Autora: Dra. Mara Pessoni – Advogada especialista em Imigração

Quando um solicitante retorna ao consulado após uma negativa (geralmente sob a seção 214(b) da INA), o oficial consular já tem o formulário DS-160 anterior e as anotações da recusa na tela. O foco da nova entrevista não é reavaliar a decisão passada, mas sim identificar se as circunstâncias fáticas do solicitante mudaram o suficiente para superar a presunção legal de intenção de imigrar.
Na preparação para essa etapa, o foco deve estar na objetividade e na demonstração clara de laços fortes com o Brasil. Abaixo estão as perguntas mais prováveis, divididas por categoria, e a lógica por trás delas:
1. A “Pergunta de Ouro” (Fator de Mudança)
Esta é, sem dúvida, a pergunta mais importante da entrevista. O oficial precisa de uma justificativa legal para emitir um visto que outro colega (ou ele mesmo) negou anteriormente.
- “O que mudou na sua vida desde a sua última solicitação?”
- “Por que você acha que se qualifica para o visto agora, já que foi negado recentemente?”
- A lógica: O foco da resposta deve ser as mudanças concretas: um novo emprego, uma promoção, a conclusão de um curso superior, casamento, aquisição de bens ou o fato de ter realizado viagens internacionais para outros países nesse ínterim.
2. Vínculos Profissionais e Financeiros
O oficial buscará confirmar se a estabilidade econômica no Brasil é suficiente para garantir o retorno.
- “Qual é a sua profissão atual e há quanto tempo você trabalha nessa empresa?”
- “Qual é a sua renda mensal?”
- “Você estuda atualmente? Qual o curso e quando termina?”
- “Quem vai pagar por esta viagem?” (Se a resposta for um terceiro, o oficial fará perguntas sobre a renda e os vínculos desse patrocinador).
- A lógica: Mudanças de emprego muito recentes ou rendas que não condizem com o custo de uma viagem de turismo aos EUA acendem um alerta. A estabilidade no emprego atual é um dos laços mais fortes.
3. Propósito e Logística da Viagem Atual
O plano de viagem precisa ser coerente e compatível com a vida financeira e profissional do solicitante.
- “Qual é o motivo da sua viagem aos EUA?”
- “Para onde você vai e quanto tempo pretende ficar?”

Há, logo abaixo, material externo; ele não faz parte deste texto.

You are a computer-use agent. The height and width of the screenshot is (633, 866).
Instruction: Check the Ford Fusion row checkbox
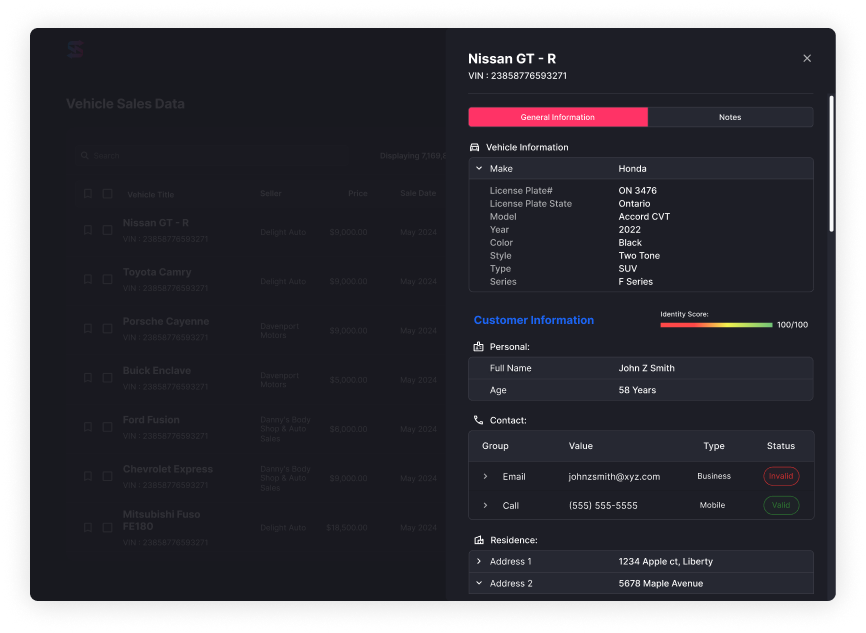pos(108,426)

- “Por que você escolheu este destino específico?”
- “Com quem você vai viajar?” (Se for viajar com alguém que já tem visto, o oficial pode pedir para ver o visto do acompanhante).

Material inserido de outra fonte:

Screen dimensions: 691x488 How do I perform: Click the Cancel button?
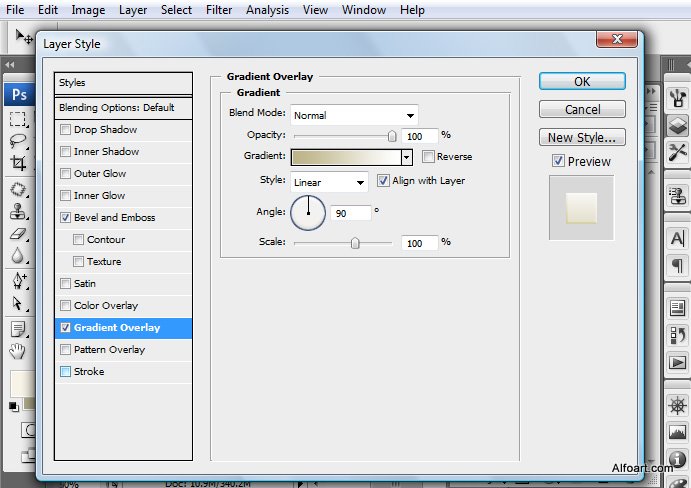(x=582, y=110)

- A lógica: Roteiros muito vagos, longos períodos de estadia (ex: “vou passar 3 meses em Orlando”) para quem tem um emprego CLT padrão, ou roteiros incompatíveis com o perfil do solicitante geram desconfiança imediata.
4. Histórico de Viagens
Um passaporte com carimbos de outros países é uma excelente prova de que o solicitante viaja a turismo e retorna ao seu país de origem.
- “Você viajou para o exterior desde a sua última entrevista?”

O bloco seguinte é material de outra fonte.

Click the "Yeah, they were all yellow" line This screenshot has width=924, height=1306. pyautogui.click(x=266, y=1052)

- “Para quais países você já viajou?”
- A lógica: Se o solicitante teve o visto negado, viajou para a Europa, e agora tenta novamente, a nova viagem demonstra o perfil de um turista legítimo.
5. Redes de Apoio e Contatos nos EUA
O oficial precisa descartar a possibilidade de que o solicitante tenha uma rede de apoio pronta para ajudá-lo a permanecer ilegalmente ou trabalhar nos EUA.
- “Você tem parentes, amigos ou namorado(a) nos Estados Unidos?”
- “Qual o status imigratório desse seu parente/amigo nos EUA?”
- A lógica: Omitir parentes de primeiro grau nos EUA é um erro grave. Se houver contatos lá, as perguntas se voltarão para o status legal dessas pessoas e a natureza do relacionamento.
Orientação Estratégica: A postura ideal é responder de forma direta e concisa. É fundamental evitar justificativas longas, tentar argumentar que o oficial anterior “foi injusto”, ou entregar documentos que não foram solicitados. As respostas devem estar em perfeita harmonia com o novo formulário DS-160 preenchido.